The farm bill, a package of legislation that includes funding for important farm programs like crop insurance and the Supplemental Nutrition Assistance Program (SNAP, or food stamps), is itself a huge and important bill. It contains almost $1 trillion in spending and many people depend on its programs – both farmers and food stamp recipients. But the most dire effects of not having a farm bill won’t take place for a few months.
Here’s what the expiration of the farm bill means for now:
- Food stamps continue as normal
The fight over the farm bill largely centers on funding for food stamps, but the USDA won’t run out of money for the program soon. So even without a farm bill in operation, SNAP recipients should still have access to nutrition assistance.
Food stamps may, however, stand in the way of a new farm bill. The Senate wants to cut about $400 million annually from the $80 billion program.
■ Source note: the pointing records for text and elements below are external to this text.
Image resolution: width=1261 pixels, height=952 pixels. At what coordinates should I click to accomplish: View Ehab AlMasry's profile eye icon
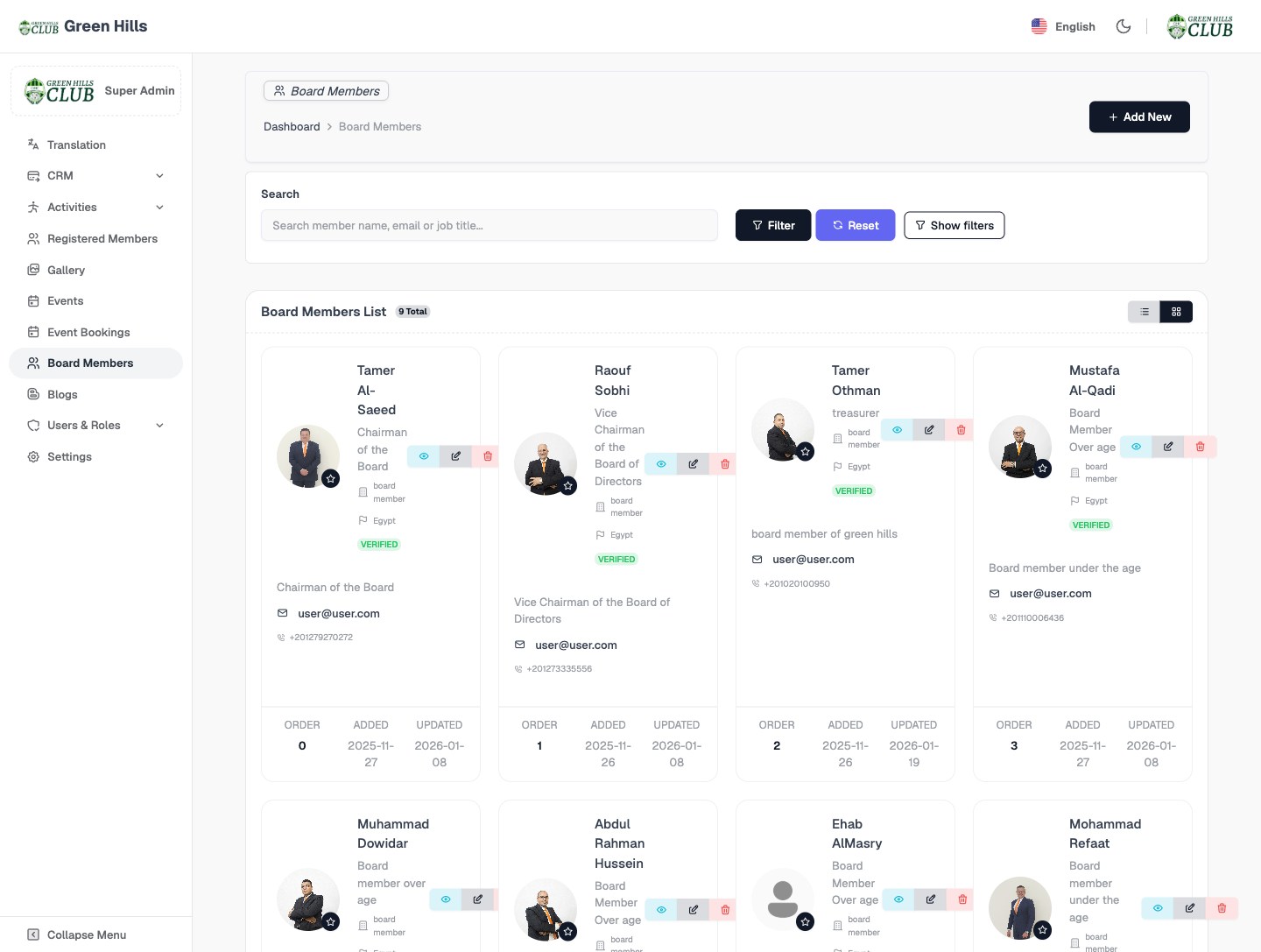(x=898, y=899)
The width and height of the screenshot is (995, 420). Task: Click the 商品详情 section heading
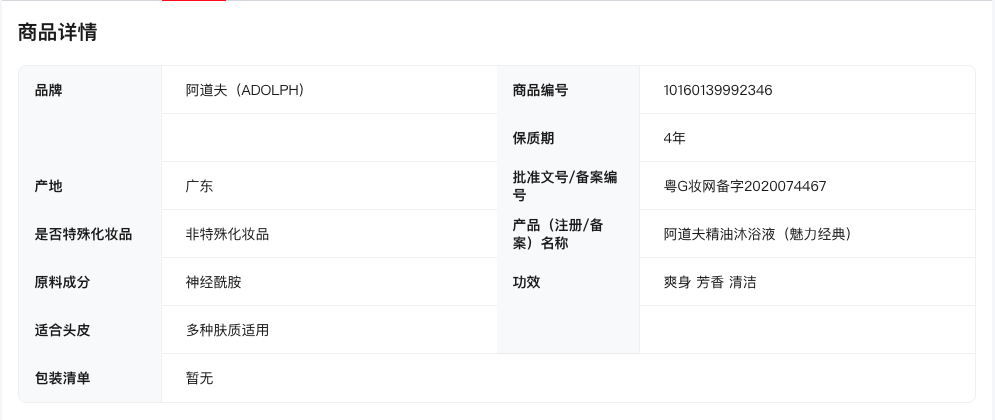point(58,32)
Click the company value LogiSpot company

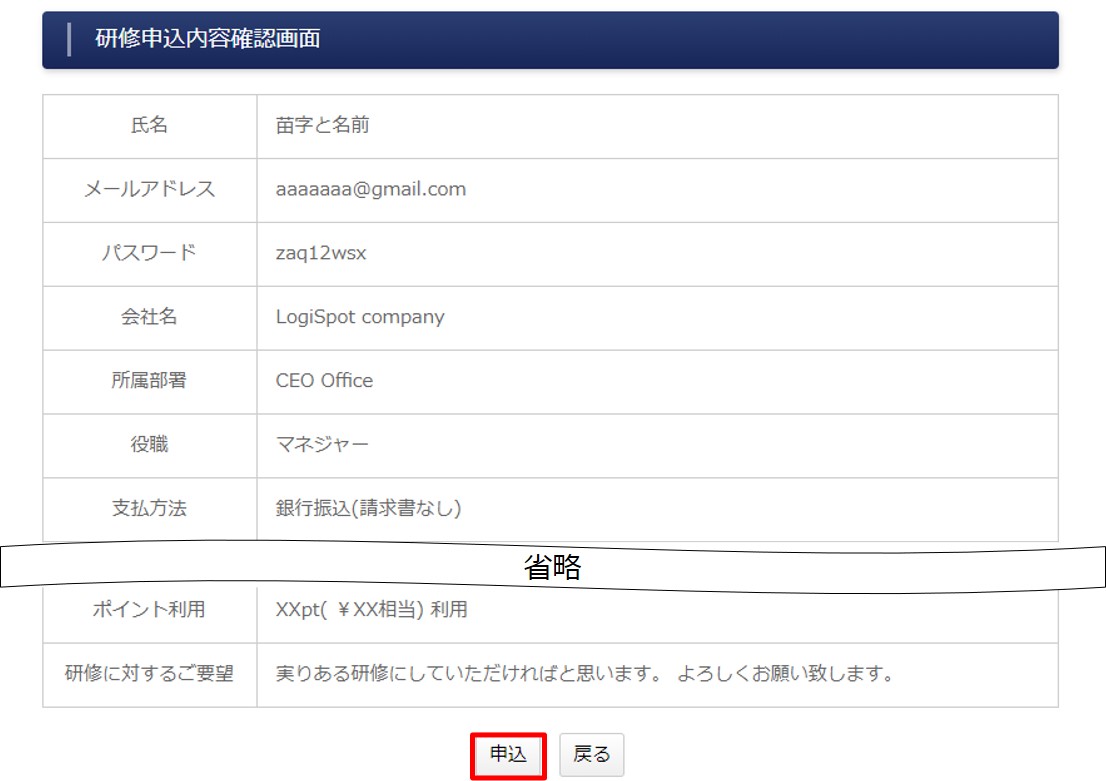click(x=360, y=317)
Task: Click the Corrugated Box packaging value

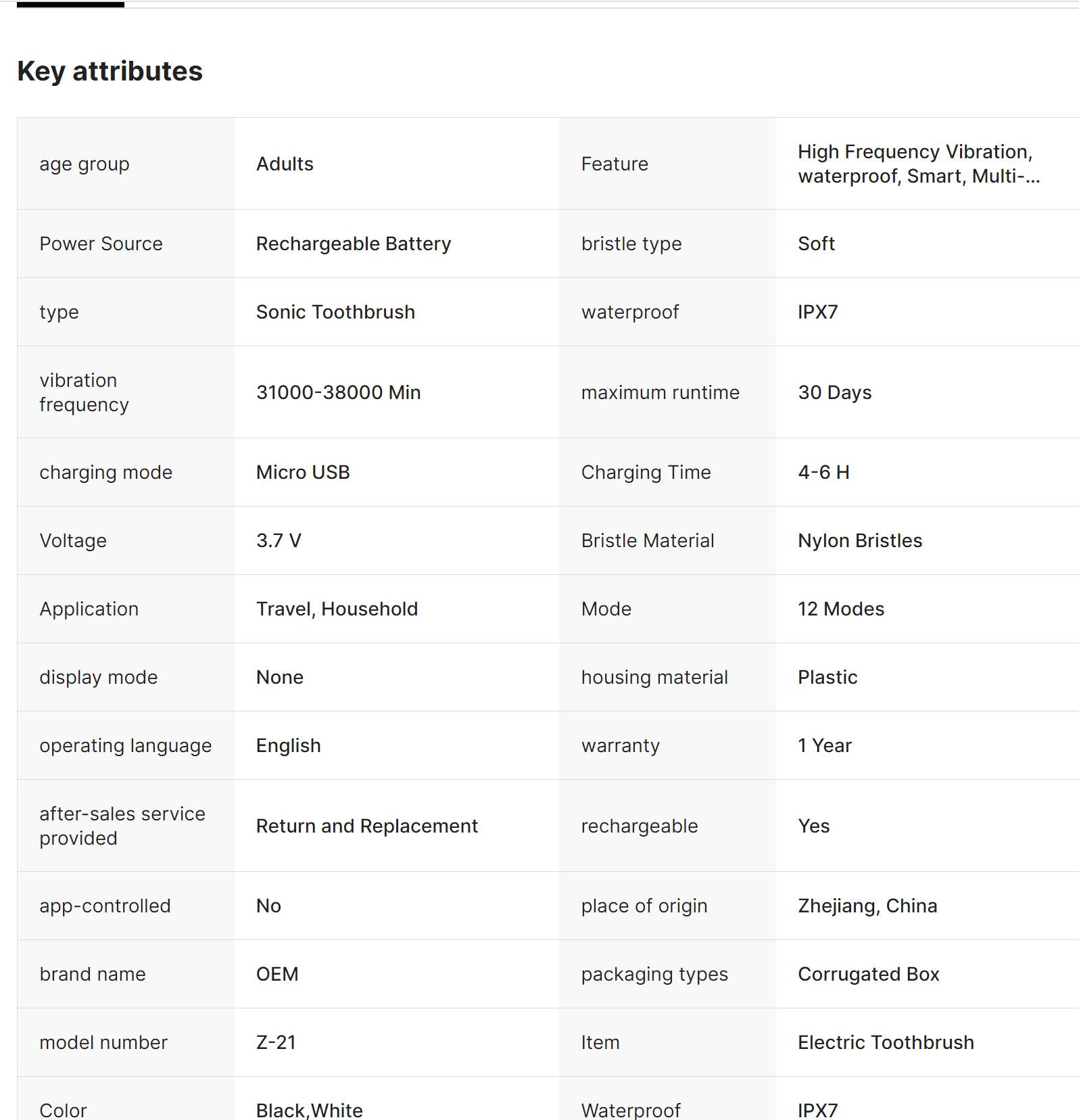Action: (x=868, y=974)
The House wants ten-times the cuts, $4 billion a year. That’s mostly what has kept Congress from authoring a new farm bill.
- Farmers can still depend on crop insurance
Crop insurance is the most vital aspect of the farm safety net and it’s a hugely popular program. The federal government subsidizes private insurance companies in order to provide crop insurance for the nation’s farmers and virtually guarantee a large part of their income. Because the crop insurance program runs on the crop year, there shouldn’t be any issues until planting season in the spring.
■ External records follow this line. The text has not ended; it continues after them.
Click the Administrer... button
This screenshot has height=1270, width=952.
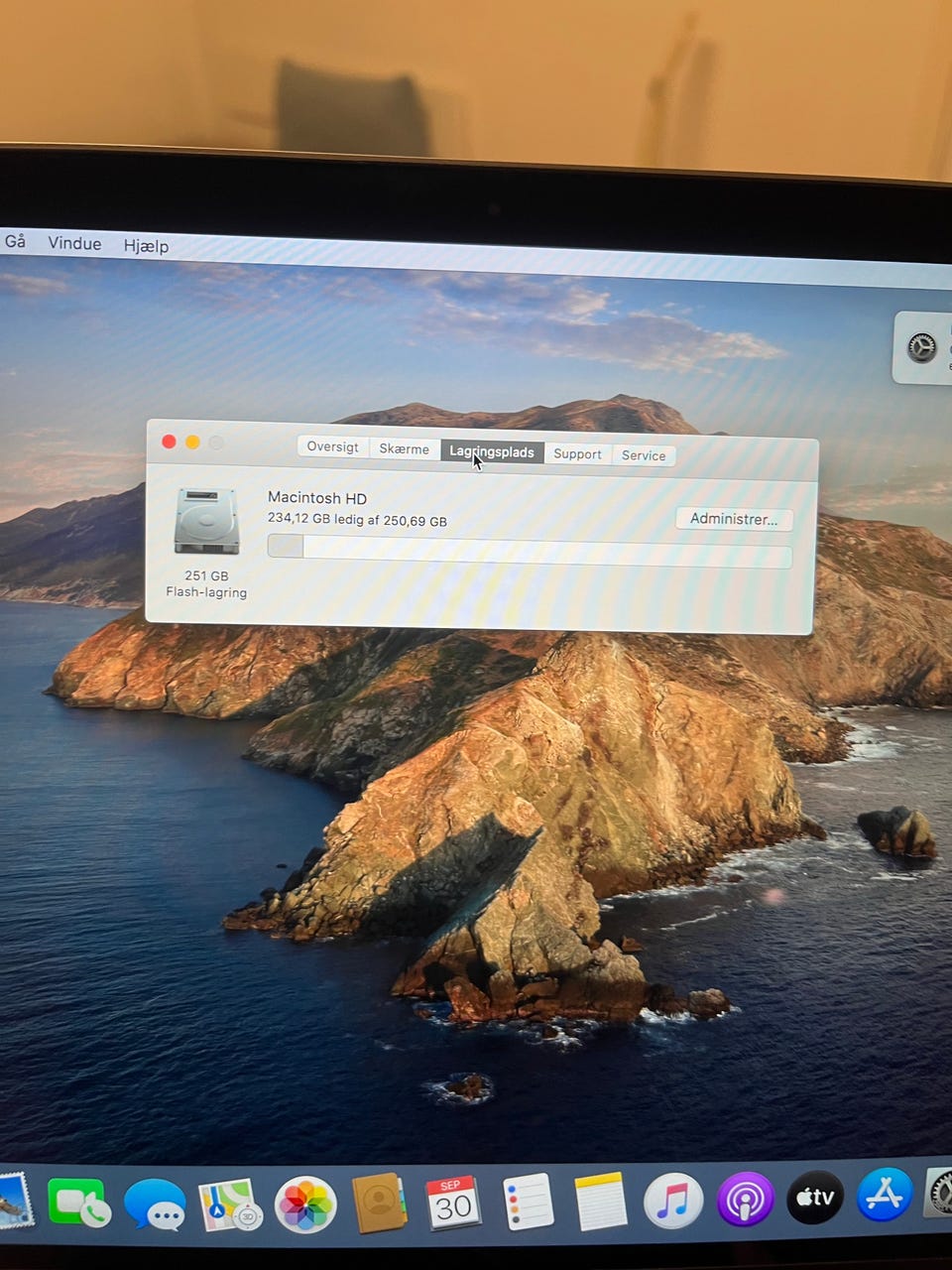coord(734,519)
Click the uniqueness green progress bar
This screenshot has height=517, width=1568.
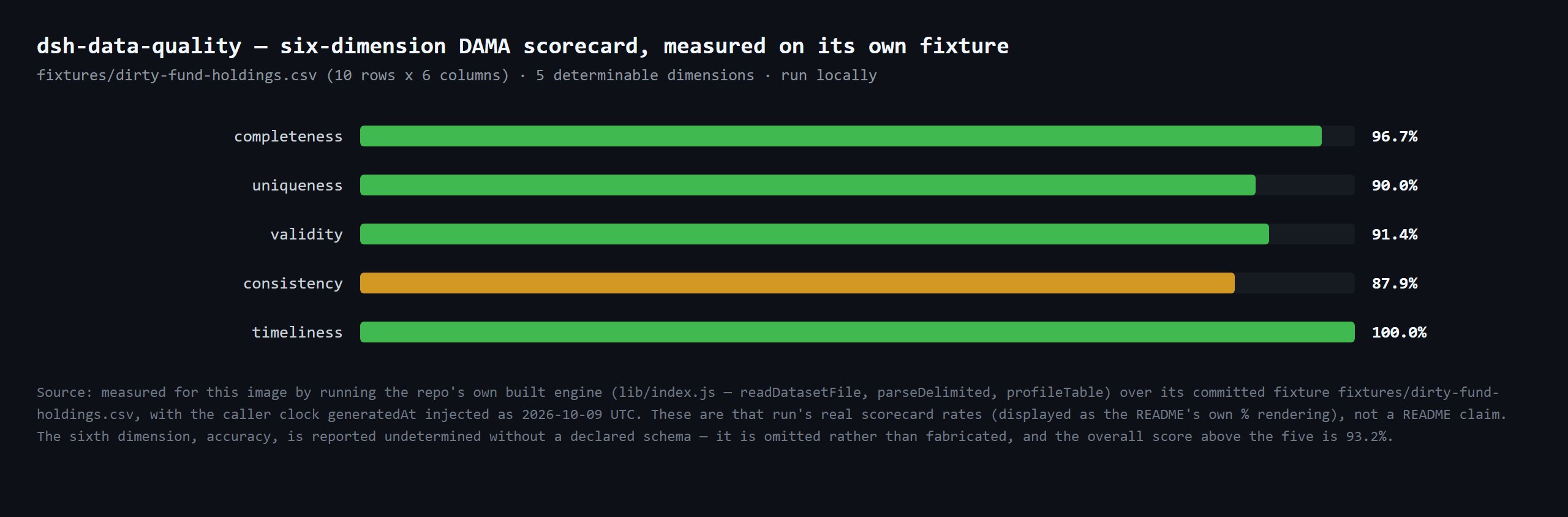(x=807, y=185)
That’s not to say that farmers haven’t yet been affected. Dairy farmers won’t have access to disaster aid for livestock producers. An important program that encourages farmers to preserve natural land won’t be in operation. And grants that help businesses in rural areas won’t be available.
- The “Dairy Cliff” is back
On Jan. 1, the U.S. will revert back to farm policy crafted in 1949. Technically, that is the law of the land – we’ve just been delaying it by passing farm bills since then.
As you might imagine, 1949 was a very different time and implementing agriculture policy from that era could be a disaster. One of the biggest issues is that it would likely cause milk prices to double because it would force the government to buy vast amounts of milk at inflated prices. AKA, the Dairy Cliff.
Last year, Congress passed a quick-fix extension to the previous farm bill early on New Year’s Day to avert the Dairy Cliff and other issues, but who knows what the next few months has in store.